§ Requirement:
Only these lines of the data below are wanted: the one with "Studenten-Witze (50, 984)", the one with "Allgemein (36, 259)", and any lines between them, each repeated exactly.

§ Available data:

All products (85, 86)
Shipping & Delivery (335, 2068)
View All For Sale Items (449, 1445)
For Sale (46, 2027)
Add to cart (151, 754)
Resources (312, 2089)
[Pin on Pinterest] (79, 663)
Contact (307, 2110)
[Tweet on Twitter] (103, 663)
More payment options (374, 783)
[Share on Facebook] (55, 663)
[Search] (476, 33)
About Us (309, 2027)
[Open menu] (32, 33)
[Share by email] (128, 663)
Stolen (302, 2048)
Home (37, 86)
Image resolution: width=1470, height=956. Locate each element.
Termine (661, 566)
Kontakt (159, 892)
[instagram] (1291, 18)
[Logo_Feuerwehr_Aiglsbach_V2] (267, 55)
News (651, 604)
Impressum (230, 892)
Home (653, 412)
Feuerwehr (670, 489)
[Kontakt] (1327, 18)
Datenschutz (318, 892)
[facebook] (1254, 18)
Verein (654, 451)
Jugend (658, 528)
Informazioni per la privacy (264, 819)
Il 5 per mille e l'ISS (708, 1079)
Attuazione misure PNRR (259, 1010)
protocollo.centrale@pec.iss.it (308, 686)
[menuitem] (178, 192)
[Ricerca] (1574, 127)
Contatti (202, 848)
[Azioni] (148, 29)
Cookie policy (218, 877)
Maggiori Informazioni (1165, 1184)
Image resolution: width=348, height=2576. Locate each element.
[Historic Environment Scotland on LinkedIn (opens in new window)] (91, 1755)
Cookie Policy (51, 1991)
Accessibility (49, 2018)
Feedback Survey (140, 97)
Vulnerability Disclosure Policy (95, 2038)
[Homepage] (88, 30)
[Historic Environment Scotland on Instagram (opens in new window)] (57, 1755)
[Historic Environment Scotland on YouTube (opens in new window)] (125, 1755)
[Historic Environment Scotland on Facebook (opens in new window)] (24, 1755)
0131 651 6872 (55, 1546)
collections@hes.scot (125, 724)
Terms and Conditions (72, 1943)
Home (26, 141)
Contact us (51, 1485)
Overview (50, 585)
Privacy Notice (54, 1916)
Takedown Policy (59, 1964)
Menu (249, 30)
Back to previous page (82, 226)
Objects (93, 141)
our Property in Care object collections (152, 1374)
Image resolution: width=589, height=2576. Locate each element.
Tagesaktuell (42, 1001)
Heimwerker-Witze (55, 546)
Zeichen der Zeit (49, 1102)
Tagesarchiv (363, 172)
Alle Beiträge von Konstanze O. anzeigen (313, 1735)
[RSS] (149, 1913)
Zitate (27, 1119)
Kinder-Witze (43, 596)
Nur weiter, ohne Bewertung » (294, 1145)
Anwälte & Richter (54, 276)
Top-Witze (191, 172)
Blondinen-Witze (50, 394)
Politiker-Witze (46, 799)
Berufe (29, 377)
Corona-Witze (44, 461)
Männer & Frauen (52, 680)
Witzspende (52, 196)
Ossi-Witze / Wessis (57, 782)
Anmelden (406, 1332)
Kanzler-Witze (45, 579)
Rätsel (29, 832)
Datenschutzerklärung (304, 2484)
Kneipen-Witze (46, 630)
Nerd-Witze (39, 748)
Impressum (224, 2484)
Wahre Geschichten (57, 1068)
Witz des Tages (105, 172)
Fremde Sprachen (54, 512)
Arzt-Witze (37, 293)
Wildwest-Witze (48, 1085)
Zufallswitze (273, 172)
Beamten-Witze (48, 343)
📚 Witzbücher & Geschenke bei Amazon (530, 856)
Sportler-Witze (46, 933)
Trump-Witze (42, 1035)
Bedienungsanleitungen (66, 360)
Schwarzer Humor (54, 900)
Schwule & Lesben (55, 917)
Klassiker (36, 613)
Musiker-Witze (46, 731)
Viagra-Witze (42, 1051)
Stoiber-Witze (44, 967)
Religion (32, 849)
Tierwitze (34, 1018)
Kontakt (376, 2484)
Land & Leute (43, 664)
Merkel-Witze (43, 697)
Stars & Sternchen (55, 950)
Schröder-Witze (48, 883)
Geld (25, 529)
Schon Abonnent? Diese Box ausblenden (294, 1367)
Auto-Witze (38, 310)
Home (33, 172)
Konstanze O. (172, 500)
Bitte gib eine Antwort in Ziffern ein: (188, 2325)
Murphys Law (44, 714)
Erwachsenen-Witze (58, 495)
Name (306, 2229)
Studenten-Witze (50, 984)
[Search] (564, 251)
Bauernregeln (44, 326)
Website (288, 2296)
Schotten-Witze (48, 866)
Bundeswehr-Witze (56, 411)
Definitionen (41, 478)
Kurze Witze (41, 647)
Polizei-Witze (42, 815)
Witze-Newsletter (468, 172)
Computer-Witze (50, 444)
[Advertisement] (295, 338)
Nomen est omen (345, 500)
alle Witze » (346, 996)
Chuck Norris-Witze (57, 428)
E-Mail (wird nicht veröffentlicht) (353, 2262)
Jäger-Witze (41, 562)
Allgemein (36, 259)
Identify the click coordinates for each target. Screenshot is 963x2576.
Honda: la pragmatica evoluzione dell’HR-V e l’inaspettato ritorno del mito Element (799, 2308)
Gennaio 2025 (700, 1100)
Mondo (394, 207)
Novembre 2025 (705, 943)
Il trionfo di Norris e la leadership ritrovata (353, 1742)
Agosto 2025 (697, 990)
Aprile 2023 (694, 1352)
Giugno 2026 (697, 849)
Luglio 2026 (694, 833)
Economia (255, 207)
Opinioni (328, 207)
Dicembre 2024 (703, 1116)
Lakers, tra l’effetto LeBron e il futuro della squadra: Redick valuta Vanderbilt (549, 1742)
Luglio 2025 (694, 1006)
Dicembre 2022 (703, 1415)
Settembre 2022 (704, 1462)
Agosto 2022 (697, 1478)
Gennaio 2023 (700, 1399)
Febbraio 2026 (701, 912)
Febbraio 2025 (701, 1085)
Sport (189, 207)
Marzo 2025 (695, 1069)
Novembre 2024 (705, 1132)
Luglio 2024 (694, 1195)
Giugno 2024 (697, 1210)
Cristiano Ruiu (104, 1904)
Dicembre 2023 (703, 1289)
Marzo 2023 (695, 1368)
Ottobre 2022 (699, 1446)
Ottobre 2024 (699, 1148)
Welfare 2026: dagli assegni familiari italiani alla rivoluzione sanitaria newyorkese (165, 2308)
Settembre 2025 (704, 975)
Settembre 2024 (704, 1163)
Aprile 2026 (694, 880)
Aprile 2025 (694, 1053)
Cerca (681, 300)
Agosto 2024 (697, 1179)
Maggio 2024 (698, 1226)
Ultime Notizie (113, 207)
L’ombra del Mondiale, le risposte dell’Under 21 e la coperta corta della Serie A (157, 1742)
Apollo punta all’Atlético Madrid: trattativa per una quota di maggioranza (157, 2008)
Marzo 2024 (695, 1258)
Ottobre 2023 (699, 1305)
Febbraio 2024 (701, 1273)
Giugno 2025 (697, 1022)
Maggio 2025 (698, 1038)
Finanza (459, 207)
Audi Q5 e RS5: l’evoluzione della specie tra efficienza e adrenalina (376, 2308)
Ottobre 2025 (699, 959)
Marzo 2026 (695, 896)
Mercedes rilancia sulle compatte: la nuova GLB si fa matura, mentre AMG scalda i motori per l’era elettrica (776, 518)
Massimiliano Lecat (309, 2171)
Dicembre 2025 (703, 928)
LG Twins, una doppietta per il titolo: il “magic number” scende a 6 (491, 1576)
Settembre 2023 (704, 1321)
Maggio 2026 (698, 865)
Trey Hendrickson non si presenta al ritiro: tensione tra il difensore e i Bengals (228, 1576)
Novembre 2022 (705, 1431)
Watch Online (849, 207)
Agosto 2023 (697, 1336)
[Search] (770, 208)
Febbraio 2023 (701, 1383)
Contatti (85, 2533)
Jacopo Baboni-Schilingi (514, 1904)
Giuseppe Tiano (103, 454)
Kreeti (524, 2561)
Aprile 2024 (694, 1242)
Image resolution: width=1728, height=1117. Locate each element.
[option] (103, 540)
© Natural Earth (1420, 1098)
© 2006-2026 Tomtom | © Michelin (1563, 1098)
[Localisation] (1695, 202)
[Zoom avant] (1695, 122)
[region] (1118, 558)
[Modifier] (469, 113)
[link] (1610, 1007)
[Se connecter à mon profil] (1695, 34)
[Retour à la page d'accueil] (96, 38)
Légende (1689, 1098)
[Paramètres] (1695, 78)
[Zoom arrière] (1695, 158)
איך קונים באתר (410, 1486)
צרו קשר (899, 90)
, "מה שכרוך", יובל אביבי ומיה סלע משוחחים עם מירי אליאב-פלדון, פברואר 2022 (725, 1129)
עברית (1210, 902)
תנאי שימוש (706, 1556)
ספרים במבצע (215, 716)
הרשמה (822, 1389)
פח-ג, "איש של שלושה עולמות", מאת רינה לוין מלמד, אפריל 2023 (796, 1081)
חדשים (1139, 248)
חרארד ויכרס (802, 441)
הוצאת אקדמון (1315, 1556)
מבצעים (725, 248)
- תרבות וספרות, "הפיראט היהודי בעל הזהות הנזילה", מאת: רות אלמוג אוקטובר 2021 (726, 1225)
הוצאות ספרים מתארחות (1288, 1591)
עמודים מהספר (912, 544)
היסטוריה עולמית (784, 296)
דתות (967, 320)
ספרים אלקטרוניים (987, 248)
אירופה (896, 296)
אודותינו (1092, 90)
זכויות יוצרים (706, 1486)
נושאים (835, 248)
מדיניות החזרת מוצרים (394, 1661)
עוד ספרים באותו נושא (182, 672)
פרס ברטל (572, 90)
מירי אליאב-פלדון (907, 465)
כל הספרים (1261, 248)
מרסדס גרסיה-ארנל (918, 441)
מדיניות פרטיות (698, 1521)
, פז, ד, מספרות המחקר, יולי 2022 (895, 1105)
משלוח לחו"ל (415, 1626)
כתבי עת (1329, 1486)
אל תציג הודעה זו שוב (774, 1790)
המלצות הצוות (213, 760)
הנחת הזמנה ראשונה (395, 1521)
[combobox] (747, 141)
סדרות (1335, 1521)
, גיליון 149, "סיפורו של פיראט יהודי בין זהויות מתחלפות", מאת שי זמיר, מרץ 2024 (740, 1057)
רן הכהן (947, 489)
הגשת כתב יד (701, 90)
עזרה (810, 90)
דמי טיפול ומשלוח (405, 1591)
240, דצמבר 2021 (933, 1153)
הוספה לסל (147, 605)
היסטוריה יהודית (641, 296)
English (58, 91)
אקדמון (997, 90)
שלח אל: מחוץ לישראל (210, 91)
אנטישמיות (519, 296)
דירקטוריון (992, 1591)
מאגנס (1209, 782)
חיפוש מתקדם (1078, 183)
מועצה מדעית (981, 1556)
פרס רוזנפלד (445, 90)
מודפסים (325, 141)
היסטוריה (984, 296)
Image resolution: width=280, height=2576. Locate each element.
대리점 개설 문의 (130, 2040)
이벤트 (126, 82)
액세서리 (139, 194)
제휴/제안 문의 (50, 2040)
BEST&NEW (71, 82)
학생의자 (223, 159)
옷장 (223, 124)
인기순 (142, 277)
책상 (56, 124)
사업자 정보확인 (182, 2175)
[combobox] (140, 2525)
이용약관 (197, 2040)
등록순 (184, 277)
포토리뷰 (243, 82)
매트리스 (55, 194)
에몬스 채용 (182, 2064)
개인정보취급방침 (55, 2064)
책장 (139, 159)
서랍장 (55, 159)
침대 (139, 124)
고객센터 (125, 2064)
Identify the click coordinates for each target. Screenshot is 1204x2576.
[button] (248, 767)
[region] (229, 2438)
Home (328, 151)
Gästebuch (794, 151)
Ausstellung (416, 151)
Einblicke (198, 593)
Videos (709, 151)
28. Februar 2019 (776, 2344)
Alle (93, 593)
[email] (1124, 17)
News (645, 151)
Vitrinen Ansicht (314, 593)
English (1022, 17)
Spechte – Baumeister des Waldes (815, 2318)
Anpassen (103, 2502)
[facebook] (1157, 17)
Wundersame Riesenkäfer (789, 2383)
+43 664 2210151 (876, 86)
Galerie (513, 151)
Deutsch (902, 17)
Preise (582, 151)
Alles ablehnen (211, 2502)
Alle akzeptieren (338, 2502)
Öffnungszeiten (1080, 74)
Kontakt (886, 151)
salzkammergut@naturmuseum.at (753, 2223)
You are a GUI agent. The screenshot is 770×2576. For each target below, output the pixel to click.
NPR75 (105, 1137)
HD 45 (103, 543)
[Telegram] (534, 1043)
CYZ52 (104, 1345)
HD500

§ Task result:
Studenten-Witze (50, 984)
[Search] (564, 251)
Bauernregeln (44, 326)
Website (288, 2296)
Schotten-Witze (48, 866)
Bundeswehr-Witze (56, 411)
Definitionen (41, 478)
Kurze Witze (41, 647)
Polizei-Witze (42, 815)
Witze-Newsletter (468, 172)
Computer-Witze (50, 444)
[Advertisement] (295, 338)
Nomen est omen (345, 500)
alle Witze » (346, 996)
Chuck Norris-Witze (57, 428)
E-Mail (wird nicht veröffentlicht) (353, 2262)
Jäger-Witze (41, 562)
Allgemein (36, 259)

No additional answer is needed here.